━━ DATA RECORDS
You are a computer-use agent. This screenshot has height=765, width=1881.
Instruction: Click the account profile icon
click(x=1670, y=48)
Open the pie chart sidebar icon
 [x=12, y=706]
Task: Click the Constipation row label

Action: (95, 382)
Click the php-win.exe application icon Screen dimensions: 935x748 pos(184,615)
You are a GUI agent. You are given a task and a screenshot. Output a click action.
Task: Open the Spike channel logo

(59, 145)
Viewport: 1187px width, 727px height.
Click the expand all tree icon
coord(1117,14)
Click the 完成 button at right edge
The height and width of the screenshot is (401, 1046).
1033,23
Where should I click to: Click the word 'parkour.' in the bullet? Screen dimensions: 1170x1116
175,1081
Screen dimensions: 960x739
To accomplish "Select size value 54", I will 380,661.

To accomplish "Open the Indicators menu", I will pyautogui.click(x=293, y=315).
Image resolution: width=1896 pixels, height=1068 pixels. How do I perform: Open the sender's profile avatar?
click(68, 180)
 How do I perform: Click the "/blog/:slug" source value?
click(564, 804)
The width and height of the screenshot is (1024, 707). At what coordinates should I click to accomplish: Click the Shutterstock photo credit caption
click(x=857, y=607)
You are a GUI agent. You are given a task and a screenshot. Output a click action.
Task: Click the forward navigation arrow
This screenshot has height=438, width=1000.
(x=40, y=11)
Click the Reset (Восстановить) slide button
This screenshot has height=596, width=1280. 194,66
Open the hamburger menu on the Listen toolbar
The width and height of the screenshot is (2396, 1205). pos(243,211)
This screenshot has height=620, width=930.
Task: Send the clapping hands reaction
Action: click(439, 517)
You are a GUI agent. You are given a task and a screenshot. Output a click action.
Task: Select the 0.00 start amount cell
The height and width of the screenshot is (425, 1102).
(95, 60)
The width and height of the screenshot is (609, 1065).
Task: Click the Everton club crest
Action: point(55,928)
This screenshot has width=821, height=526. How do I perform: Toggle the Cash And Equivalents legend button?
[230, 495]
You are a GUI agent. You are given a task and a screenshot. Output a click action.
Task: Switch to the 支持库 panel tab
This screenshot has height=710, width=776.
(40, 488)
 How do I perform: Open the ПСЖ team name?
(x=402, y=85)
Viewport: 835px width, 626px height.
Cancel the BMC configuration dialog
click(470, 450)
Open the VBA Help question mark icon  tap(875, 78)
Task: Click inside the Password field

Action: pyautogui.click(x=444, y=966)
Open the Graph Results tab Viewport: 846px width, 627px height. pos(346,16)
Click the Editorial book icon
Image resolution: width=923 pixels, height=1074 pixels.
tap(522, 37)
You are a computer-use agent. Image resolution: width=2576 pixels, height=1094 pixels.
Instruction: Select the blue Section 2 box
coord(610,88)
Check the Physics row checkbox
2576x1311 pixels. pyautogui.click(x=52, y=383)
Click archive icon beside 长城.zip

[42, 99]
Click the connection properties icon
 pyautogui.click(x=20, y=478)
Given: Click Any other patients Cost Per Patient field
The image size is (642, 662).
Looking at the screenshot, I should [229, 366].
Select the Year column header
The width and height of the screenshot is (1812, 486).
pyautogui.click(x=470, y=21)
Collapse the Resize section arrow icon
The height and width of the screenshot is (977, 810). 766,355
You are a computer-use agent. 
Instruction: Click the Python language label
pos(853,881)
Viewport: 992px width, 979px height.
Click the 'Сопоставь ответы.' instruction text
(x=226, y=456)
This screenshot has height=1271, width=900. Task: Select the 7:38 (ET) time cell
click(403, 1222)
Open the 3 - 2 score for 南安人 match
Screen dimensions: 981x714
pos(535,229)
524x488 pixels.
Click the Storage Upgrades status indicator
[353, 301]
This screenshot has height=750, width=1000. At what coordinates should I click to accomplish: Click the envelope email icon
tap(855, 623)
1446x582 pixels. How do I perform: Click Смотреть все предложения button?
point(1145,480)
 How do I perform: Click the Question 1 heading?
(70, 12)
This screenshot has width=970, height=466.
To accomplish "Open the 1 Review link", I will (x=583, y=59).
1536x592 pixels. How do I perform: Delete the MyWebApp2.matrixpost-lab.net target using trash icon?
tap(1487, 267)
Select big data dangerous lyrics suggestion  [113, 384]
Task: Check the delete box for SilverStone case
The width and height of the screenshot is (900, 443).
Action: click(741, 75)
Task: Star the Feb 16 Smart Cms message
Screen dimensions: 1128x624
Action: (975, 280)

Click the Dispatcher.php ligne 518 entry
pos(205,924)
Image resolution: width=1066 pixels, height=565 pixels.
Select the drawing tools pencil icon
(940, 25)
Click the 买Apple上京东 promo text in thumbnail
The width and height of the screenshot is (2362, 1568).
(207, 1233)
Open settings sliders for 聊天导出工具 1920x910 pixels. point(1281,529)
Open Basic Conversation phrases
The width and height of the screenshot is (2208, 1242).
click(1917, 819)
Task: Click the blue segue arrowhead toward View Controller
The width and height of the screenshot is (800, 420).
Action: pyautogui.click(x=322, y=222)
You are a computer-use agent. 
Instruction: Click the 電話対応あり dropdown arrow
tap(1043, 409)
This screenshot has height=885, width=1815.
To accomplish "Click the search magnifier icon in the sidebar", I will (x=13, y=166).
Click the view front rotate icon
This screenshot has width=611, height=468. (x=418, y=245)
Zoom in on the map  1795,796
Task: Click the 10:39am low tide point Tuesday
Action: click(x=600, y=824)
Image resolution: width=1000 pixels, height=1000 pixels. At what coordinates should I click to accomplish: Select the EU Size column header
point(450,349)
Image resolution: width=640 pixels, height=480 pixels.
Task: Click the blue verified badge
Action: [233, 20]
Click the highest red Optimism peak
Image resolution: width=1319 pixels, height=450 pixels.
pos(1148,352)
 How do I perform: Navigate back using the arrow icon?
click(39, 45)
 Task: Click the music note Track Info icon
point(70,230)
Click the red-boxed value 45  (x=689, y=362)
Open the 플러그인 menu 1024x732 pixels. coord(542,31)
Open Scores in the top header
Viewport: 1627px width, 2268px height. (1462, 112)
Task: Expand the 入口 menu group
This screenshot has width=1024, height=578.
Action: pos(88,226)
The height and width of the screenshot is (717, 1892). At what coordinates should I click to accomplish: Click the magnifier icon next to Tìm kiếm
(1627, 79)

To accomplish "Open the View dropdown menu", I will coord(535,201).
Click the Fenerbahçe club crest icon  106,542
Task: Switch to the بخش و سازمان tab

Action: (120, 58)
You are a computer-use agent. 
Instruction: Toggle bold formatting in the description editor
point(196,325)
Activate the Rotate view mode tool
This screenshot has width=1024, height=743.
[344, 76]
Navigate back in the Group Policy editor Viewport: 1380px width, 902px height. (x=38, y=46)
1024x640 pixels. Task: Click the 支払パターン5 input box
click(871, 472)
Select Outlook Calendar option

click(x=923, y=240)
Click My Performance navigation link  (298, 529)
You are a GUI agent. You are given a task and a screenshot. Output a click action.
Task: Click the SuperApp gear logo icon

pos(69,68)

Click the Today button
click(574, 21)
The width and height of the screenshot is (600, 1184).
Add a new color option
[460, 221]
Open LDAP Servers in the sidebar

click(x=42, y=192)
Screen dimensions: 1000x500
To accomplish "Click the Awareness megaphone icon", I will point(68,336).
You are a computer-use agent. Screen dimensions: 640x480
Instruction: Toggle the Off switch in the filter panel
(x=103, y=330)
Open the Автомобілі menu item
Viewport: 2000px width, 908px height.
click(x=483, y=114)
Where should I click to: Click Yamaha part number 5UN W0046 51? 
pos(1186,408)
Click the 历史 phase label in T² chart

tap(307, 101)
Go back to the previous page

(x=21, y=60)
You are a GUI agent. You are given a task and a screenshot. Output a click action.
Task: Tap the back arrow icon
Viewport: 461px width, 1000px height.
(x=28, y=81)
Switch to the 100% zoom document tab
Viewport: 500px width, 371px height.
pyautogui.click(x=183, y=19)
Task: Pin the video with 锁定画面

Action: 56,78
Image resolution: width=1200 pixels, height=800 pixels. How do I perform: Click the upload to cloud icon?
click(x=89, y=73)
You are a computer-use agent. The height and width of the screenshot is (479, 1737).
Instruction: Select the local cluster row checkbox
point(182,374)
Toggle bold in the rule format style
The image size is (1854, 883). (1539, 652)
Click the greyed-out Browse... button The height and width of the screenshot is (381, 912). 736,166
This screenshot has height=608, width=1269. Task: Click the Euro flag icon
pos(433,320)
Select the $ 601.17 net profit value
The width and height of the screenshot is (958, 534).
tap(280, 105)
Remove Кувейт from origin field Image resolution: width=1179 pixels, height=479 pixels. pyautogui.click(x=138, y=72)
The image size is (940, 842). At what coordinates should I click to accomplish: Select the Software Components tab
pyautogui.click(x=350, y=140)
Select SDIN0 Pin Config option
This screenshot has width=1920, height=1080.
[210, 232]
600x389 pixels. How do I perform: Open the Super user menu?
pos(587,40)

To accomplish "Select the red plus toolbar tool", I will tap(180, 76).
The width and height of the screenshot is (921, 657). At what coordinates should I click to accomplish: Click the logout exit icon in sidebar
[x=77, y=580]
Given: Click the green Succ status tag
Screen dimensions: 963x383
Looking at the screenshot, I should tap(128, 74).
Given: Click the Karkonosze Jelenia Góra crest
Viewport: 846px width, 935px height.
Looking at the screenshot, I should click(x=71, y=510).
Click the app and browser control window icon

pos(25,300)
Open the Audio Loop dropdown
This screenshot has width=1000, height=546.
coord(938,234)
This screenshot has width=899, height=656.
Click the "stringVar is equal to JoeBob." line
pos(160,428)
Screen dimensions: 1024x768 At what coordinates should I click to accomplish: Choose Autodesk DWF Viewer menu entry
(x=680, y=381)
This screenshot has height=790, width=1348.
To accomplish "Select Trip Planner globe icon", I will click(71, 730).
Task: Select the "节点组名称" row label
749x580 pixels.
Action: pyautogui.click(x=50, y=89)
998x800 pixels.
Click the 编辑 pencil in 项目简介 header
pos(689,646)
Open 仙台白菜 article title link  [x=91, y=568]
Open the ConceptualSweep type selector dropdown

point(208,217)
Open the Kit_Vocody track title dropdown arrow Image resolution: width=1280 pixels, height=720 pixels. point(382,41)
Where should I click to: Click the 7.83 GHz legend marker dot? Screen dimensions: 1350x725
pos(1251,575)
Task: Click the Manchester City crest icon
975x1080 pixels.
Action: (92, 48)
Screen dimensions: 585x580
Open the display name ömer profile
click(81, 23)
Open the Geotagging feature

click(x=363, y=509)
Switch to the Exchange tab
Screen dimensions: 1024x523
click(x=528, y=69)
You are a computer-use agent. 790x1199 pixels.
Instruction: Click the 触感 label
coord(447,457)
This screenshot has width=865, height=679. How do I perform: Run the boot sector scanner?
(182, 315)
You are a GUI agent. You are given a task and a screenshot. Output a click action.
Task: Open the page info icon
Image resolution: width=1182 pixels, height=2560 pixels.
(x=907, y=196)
━━━━
_EXERCISE DIRECTIONS_: In the data above, find the line with "Instruction: Toggle the" and the line with "Remove Кувейт from". Retype both, plus every line between them, exactly.

_EXERCISE RESULT_:
Instruction: Toggle the Off switch in the filter panel
(x=103, y=330)
Open the Автомобілі menu item
Viewport: 2000px width, 908px height.
click(x=483, y=114)
Where should I click to: Click Yamaha part number 5UN W0046 51? 
pos(1186,408)
Click the 历史 phase label in T² chart

tap(307, 101)
Go back to the previous page

(x=21, y=60)
You are a GUI agent. You are given a task and a screenshot. Output a click action.
Task: Tap the back arrow icon
Viewport: 461px width, 1000px height.
(x=28, y=81)
Switch to the 100% zoom document tab
Viewport: 500px width, 371px height.
pyautogui.click(x=183, y=19)
Task: Pin the video with 锁定画面

Action: 56,78
Image resolution: width=1200 pixels, height=800 pixels. How do I perform: Click the upload to cloud icon?
click(x=89, y=73)
You are a computer-use agent. The height and width of the screenshot is (479, 1737).
Instruction: Select the local cluster row checkbox
point(182,374)
Toggle bold in the rule format style
The image size is (1854, 883). (1539, 652)
Click the greyed-out Browse... button The height and width of the screenshot is (381, 912). 736,166
This screenshot has height=608, width=1269. Task: Click the Euro flag icon
pos(433,320)
Select the $ 601.17 net profit value
The width and height of the screenshot is (958, 534).
tap(280, 105)
Remove Кувейт from origin field Image resolution: width=1179 pixels, height=479 pixels. pyautogui.click(x=138, y=72)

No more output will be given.